DEINE AUFGABE - In welche Zeit verlegt der Auszug über klassische Computer die Computer-Klassik?

VORLIEGENDER AUSZUG -

§

Aber ich habe mein Thema genau überlegt. Alles stimmt!

Um ein Gefühl dafür zu kriegen, was klassische Computer sind, muss man wissen, dass die Computer-Zeitrechnung eine ganz andere ist, als die der übrigen Kultur. Der Computer entwickelt sich so rasant schnell, dass 10 Jahre Computer-Zeit vergleichbar ist mit 100 Jahren sonstiger Kulturgeschichte. Als Konrad Zuse vor 70 Jahren eine der ersten Rechenmaschinen baute, war noch Computer-Mittelalter, vergleichbar mit Johannes Gutenbergs erstem Buchdruck vor knapp 700 Jahren (um das Jahr 1450).

Was die Computer-Klassik angeht, so behaupte ich, dass sie in den 80er Jahren, also vor etwa 20 bis 25 Jahren war. Es war die Blütezeit der sogenannten Heimcomputer. Bis dahin gab es nur sperrige Rechenmaschinen, die in Raumfahrtstationen, beim Militär oder in Universitäten standen. Sie waren dazu da, Planetenbahnen auszurechnen, Raketen zu steuern und aberwitzige Rechenoperationen auszuführen, wie die Berechnung der millionsten Nachkommastelle der Kreiszahl π (Pi). Die neuen Heimcomputer dagegen kamen endlich in den Wohnstuben und Kinderzimmern der normalen Leute an.

Und hier sind wir auch schon bei der Definition der klassischen Computer. Sie müssen beliebt und weit verbreitet sein und außerdem Maßstäbe setzen. Und dies trifft auf die Heimcomputer der Achzigerjahre haargenau zu. Plötzlich redet jeder von Input und Output, Prozessoren, RAMs und Bits und Bytes. Dieses ganze Getümmel von neuen Wörtern prägt sich in die Köpfe ein und strukturiert bis heute noch unsere Wahrnehmung. Auch ästhetisch waren klassische Computer beispielgebend für das gesamte Produktdesign vom Rasierapparat bis hin zum Toaster. Verglichen mit den damaligen Innovationen scheint die heutige technische Entwicklung des fotografierenden, Email-verschickenden, Allzwecktelefons geradezu lächerlich.

§

EXTRAHIERTES MATERIAL -
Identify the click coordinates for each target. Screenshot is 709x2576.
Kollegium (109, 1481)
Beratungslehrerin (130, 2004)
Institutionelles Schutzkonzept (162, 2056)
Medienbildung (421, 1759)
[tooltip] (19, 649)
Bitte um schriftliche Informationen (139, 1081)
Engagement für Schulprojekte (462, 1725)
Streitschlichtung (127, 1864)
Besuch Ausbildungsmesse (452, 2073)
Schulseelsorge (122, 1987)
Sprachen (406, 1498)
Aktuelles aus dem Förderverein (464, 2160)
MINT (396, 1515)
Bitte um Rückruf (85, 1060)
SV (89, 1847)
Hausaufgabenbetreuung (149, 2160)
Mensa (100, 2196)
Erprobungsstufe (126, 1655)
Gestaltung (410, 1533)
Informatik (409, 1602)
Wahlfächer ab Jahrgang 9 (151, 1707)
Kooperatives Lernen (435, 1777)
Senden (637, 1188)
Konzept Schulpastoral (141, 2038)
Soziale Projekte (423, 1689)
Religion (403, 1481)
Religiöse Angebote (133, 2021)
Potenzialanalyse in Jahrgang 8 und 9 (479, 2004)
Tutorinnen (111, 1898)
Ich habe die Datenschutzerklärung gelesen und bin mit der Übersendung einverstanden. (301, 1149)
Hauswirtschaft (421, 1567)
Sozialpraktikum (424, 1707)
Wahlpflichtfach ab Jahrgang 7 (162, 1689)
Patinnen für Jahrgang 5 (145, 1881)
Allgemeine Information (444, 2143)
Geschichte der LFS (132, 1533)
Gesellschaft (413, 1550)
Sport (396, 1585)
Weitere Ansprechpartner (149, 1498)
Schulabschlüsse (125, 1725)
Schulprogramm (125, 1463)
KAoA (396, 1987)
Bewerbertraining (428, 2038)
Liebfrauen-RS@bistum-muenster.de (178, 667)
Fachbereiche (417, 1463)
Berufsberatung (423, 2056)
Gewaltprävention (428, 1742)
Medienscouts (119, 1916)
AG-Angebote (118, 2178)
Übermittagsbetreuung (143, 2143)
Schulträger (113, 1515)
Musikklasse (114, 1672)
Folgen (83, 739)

§

ERGEBNIS FOLGT - In die 80er Jahre, also etwa 20 bis 25 Jahre zurück.